TEXTO =>

::::::::

Ao fim de vinte e quatro horas de
viagens sucessivas, cheguei. Entalado entre um belga flamengo e um suíço
alemão, passei as 14 horas do voo Frankfurt-Hong Kong a servir de recheio de
sandes entre os dois gigantes e a ver filmezitos da tanga. Tentei reler os
vagabundos da verdade do J. Kerouc, mas sempre que me conseguia concentrar
havia sempre alguém que chamava a hospedeira, coisa que disputava a minha
curiosa atenção.
Finalmente a máquina baixou e eu
lancei ferro nos mares da China. Hong Kong é imensa e organizadinha no pior
sentido da palavra. Admito que é um sítio impressionante. Mas faltou-me espaço.
Os passeios são pelo ar para que os carros andem nas ruas. Lojas de todas as
marcas vendem de tudo a quem possa comprar. Bancos imensos com pessoas
apressadas a entrar e a sair. Carros, autocarros, motas, motorizadas e
elétricos. Homens de fato, mulheres pintadas de fresco todas as manhãs. Alta
tecnologia a cada passo. Ingleses e chineses a fingir que são ingleses. Até os
canteiros onde crescem flores têm o símbolo da coroa britânica e não se planta
uma flor sem um decreto assinado pela rainha.

::::::::

(Registos)
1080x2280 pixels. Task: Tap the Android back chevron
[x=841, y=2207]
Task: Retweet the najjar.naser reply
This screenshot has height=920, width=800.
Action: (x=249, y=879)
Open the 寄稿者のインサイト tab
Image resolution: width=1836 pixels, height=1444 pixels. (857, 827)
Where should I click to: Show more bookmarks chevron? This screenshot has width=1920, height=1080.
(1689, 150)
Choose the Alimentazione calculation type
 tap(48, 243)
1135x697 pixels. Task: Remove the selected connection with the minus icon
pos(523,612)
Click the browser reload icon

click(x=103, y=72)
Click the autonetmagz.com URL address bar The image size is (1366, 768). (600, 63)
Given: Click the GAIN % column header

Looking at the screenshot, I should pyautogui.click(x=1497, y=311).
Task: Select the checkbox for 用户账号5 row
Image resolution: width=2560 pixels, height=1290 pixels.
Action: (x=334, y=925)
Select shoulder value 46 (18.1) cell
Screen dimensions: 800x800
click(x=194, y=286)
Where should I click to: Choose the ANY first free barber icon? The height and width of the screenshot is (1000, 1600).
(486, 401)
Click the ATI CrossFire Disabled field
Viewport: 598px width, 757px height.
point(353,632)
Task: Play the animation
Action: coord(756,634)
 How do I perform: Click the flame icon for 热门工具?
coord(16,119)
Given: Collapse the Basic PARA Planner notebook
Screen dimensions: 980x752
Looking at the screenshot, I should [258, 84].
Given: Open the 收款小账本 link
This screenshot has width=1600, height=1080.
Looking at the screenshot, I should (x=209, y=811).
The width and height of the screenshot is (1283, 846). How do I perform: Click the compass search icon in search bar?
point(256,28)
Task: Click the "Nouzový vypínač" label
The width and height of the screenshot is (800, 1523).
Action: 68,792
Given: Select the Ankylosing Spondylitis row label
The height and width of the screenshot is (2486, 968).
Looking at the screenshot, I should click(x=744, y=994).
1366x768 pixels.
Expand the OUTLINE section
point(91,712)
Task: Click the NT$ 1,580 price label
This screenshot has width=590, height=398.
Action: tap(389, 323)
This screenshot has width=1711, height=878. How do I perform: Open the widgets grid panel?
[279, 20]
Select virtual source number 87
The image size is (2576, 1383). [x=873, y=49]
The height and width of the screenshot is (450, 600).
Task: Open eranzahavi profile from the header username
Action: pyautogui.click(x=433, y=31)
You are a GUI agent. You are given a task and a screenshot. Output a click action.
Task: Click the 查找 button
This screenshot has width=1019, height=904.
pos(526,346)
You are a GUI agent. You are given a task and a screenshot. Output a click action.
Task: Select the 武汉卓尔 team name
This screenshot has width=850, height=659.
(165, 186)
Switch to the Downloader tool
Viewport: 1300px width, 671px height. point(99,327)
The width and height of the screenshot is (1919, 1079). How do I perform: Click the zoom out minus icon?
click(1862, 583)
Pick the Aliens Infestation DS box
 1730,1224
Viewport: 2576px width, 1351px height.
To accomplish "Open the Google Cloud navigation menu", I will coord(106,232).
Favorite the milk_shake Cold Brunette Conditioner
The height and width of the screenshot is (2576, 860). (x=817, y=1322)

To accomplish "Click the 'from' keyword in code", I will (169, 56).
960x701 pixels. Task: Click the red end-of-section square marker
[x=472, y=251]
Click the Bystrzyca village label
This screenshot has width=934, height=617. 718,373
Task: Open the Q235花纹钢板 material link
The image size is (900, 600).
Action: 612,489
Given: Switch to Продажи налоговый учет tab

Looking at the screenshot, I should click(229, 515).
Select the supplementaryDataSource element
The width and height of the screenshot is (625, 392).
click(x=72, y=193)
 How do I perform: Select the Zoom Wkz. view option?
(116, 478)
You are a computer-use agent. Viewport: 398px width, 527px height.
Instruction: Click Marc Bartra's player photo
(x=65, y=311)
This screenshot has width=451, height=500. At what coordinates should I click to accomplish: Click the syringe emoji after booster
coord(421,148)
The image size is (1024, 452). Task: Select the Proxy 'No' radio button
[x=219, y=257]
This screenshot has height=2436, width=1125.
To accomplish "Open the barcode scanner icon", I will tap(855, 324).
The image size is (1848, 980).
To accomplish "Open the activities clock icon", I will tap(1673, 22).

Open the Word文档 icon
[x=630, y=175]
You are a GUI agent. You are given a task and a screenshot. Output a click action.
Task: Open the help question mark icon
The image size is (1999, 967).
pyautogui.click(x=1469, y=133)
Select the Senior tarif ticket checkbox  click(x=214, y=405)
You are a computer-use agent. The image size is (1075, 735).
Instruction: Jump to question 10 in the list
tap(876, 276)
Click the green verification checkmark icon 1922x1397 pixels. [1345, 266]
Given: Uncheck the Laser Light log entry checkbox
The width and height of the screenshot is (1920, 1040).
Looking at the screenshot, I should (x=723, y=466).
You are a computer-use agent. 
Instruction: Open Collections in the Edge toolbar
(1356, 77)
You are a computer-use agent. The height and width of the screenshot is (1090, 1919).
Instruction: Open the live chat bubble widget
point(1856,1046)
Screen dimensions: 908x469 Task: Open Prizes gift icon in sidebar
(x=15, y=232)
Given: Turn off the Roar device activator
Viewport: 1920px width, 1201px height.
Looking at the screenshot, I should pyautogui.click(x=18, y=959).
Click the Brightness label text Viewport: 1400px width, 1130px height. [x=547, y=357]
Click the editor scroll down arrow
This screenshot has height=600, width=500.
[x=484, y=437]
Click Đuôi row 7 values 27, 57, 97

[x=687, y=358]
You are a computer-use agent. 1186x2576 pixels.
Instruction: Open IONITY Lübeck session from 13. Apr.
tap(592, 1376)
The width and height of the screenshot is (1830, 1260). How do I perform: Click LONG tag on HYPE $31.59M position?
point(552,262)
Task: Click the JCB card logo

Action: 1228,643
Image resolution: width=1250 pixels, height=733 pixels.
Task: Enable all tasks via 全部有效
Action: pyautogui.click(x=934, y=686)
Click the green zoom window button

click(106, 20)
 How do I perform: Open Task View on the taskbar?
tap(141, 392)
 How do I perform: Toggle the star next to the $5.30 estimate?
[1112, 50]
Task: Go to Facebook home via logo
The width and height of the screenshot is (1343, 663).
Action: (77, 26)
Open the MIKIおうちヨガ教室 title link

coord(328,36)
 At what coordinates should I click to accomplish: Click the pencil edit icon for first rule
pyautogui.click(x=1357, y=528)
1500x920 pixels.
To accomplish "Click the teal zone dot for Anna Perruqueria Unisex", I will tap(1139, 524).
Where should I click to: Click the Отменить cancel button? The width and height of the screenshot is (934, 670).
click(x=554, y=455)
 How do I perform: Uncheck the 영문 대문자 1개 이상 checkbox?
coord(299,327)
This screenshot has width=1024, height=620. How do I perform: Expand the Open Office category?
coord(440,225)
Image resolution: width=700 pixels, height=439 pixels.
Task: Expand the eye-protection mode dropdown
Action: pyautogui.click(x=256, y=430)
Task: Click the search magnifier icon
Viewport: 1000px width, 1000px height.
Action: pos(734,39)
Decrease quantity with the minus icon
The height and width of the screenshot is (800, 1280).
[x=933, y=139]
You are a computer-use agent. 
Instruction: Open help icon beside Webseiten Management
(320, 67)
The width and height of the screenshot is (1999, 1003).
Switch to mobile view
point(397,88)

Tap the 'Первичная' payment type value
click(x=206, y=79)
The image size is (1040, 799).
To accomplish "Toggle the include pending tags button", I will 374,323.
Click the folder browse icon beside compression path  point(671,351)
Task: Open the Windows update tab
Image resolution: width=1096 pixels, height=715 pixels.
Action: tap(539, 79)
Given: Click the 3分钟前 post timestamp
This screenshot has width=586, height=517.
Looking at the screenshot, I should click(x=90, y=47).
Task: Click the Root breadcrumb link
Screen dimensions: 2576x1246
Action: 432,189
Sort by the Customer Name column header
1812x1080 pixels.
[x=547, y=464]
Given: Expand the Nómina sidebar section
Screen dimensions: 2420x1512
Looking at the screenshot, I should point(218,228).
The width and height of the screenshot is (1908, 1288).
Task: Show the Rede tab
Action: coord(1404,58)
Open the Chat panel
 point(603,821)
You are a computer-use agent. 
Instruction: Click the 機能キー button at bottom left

::::::::

O QUE SE PEDE => Por favor, reproduza fielmente o trecho do texto que começa nas palavras "Ao fim de vinte" e termina depois de "curiosa atenção.". Baseie-se apenas no texto.

RESULTADO =>
Ao fim de vinte e quatro horas de
viagens sucessivas, cheguei. Entalado entre um belga flamengo e um suíço
alemão, passei as 14 horas do voo Frankfurt-Hong Kong a servir de recheio de
sandes entre os dois gigantes e a ver filmezitos da tanga. Tentei reler os
vagabundos da verdade do J. Kerouc, mas sempre que me conseguia concentrar
havia sempre alguém que chamava a hospedeira, coisa que disputava a minha
curiosa atenção.